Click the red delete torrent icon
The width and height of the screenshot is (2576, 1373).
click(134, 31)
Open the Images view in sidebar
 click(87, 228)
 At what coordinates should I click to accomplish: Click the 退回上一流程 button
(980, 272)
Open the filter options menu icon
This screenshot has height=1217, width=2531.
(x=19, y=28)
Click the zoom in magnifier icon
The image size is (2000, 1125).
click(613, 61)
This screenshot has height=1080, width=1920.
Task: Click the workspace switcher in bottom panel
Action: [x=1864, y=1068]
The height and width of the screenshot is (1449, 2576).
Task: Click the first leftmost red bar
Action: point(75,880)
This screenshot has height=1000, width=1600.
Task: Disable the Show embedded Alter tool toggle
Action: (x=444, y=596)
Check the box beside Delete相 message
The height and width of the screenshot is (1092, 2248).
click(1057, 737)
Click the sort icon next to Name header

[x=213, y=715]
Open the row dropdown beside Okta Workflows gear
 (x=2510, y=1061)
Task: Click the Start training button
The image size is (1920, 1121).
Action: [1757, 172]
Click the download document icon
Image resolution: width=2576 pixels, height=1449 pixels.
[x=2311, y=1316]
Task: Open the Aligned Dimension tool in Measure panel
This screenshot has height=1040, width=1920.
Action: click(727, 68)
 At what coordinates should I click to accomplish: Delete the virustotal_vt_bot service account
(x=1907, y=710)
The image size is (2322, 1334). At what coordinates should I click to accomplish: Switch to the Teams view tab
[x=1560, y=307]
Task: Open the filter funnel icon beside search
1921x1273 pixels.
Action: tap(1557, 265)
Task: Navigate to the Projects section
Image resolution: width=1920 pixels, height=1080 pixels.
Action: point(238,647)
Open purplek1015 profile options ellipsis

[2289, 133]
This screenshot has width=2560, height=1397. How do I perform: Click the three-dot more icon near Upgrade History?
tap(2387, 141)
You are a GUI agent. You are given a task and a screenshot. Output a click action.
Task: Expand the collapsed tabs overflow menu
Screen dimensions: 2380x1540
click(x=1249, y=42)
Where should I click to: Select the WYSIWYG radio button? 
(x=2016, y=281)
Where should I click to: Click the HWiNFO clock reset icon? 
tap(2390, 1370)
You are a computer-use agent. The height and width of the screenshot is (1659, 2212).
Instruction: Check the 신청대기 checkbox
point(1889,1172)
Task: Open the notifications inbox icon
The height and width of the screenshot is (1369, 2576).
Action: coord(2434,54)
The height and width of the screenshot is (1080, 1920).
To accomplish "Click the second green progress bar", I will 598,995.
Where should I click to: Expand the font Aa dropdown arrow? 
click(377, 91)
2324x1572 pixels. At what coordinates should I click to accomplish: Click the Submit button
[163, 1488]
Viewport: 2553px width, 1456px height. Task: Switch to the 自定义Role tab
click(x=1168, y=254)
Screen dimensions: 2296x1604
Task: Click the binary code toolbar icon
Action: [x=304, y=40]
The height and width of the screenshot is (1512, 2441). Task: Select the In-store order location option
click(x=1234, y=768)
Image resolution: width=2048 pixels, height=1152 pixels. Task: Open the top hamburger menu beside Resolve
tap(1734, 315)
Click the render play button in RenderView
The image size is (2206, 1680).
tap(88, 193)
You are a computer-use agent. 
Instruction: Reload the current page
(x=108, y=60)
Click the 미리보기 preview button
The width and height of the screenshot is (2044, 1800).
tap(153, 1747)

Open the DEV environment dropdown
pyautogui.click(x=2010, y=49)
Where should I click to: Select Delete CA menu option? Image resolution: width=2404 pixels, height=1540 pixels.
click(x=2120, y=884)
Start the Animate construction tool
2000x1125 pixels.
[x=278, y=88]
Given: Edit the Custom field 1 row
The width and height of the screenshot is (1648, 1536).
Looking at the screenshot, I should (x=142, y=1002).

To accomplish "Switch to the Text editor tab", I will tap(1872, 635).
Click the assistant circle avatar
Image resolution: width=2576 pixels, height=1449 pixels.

####################

WORK TO COMPLETE: In the records above, which lines hold the string "agent"? Copy each one.

OUTPUT:
You are a GUI agent. You are given a task and a screenshot. Output a click action.
You are a computer-use agent. The height and width of the screenshot is (1659, 2212).
You are a computer-use agent. 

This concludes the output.